▶ Work instructions
If a line of the data below holds the word "folder", list it.

▶ Entries supplied
============================================================

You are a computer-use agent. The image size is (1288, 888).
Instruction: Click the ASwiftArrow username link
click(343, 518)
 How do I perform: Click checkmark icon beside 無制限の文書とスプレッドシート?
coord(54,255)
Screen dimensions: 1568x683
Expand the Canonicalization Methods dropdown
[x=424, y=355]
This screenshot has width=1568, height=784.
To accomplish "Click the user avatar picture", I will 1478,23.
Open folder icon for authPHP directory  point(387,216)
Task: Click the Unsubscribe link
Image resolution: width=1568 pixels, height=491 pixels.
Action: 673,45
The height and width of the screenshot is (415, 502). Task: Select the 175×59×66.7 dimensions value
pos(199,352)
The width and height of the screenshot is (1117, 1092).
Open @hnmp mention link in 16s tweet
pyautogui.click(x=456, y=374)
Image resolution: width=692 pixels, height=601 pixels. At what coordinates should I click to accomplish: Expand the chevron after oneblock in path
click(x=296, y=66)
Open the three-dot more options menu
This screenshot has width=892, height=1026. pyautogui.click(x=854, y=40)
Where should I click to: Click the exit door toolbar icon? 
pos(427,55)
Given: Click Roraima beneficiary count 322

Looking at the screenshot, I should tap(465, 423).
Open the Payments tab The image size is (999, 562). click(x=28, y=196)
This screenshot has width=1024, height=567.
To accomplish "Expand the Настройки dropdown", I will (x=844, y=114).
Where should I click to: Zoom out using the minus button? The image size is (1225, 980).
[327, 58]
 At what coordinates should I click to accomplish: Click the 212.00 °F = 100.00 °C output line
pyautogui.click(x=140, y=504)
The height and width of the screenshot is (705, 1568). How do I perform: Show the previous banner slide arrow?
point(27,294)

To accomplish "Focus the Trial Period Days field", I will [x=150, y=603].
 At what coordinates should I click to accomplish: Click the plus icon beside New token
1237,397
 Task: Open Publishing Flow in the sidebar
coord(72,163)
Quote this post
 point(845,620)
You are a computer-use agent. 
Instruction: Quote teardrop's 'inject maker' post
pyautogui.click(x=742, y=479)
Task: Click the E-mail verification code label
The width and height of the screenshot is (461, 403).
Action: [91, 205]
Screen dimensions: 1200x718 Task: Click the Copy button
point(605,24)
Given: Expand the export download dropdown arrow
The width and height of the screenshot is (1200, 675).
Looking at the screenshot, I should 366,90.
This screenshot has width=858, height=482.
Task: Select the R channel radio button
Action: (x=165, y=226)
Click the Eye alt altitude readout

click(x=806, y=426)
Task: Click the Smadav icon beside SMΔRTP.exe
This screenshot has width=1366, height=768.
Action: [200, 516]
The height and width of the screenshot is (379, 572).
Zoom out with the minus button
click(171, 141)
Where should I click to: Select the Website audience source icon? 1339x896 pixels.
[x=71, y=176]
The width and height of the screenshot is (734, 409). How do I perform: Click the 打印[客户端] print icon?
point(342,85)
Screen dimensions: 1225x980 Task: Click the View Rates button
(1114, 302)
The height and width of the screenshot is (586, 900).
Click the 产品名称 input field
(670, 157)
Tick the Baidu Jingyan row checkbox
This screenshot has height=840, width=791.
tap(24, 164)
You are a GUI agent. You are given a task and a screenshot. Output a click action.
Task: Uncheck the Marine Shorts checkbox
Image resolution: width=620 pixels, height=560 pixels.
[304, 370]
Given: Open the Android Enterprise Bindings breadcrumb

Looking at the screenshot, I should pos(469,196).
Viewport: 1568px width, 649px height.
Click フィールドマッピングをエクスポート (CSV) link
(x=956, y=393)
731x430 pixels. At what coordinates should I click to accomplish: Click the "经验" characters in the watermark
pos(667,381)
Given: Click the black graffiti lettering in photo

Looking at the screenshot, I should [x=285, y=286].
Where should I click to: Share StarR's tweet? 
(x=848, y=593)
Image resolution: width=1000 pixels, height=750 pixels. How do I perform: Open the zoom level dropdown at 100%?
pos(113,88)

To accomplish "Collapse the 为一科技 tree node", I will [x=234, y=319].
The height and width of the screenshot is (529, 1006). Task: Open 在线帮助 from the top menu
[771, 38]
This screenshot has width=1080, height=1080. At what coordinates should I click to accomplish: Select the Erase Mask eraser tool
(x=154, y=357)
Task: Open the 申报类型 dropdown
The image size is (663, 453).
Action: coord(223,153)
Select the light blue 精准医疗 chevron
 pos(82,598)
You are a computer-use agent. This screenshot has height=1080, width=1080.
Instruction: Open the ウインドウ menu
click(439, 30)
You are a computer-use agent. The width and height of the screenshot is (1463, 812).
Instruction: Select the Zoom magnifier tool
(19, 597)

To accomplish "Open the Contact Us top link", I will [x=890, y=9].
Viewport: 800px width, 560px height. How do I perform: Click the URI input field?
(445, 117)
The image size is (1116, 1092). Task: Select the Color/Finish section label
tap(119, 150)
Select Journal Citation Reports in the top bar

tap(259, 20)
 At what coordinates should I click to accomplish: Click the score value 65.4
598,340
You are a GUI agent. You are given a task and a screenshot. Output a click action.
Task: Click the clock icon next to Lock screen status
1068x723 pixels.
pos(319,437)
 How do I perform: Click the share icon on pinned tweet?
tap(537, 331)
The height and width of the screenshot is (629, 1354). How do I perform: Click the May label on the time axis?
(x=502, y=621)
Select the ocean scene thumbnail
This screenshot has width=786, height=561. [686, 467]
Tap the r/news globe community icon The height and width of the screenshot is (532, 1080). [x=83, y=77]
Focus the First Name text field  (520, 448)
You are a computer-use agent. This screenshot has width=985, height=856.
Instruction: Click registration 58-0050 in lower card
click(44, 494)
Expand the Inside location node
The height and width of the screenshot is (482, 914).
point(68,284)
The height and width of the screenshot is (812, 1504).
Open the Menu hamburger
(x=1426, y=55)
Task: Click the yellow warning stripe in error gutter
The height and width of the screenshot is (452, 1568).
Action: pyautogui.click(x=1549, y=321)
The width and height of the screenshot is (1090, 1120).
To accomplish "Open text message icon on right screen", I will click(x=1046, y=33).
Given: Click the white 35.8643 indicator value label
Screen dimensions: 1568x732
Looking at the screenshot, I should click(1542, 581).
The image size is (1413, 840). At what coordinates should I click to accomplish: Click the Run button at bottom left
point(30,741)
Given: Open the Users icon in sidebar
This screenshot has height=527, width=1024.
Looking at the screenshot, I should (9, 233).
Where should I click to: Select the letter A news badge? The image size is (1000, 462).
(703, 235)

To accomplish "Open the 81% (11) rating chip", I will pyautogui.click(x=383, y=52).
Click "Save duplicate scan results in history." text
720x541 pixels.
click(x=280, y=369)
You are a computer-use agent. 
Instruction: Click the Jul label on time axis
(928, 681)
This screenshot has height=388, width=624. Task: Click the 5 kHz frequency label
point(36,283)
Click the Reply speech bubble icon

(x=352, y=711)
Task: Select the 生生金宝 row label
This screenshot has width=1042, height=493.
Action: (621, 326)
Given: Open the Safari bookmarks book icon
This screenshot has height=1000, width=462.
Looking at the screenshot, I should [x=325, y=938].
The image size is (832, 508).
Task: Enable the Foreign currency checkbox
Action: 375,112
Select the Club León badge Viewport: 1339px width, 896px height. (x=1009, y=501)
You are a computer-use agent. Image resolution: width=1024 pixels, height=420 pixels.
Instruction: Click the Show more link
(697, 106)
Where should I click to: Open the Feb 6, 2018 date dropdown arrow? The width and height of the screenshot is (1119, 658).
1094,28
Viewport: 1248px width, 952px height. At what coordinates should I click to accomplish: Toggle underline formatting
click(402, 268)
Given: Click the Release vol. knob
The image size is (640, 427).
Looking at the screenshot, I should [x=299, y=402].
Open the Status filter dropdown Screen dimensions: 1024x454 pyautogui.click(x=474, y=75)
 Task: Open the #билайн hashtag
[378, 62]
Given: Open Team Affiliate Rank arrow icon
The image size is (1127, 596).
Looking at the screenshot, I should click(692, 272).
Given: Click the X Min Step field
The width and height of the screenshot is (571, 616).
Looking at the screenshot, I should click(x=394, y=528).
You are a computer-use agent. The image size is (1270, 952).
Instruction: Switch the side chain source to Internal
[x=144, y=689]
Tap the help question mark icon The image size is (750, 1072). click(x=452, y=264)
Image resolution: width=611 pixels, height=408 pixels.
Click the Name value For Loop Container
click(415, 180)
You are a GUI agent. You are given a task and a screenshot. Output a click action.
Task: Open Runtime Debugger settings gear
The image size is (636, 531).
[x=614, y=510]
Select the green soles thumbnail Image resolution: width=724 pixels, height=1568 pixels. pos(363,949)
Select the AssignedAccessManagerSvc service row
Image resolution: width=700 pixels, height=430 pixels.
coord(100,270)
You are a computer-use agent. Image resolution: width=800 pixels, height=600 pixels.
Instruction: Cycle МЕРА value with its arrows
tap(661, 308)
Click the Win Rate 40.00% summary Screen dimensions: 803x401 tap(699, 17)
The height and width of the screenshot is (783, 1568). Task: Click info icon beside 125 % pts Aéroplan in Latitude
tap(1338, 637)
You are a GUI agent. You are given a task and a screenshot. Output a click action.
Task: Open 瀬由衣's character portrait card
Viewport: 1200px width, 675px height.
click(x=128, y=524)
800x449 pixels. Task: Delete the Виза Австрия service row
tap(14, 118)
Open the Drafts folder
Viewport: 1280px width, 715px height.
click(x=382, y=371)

============================================================

▶ Finished exercise
Open folder icon for authPHP directory  point(387,216)
Open the Drafts folder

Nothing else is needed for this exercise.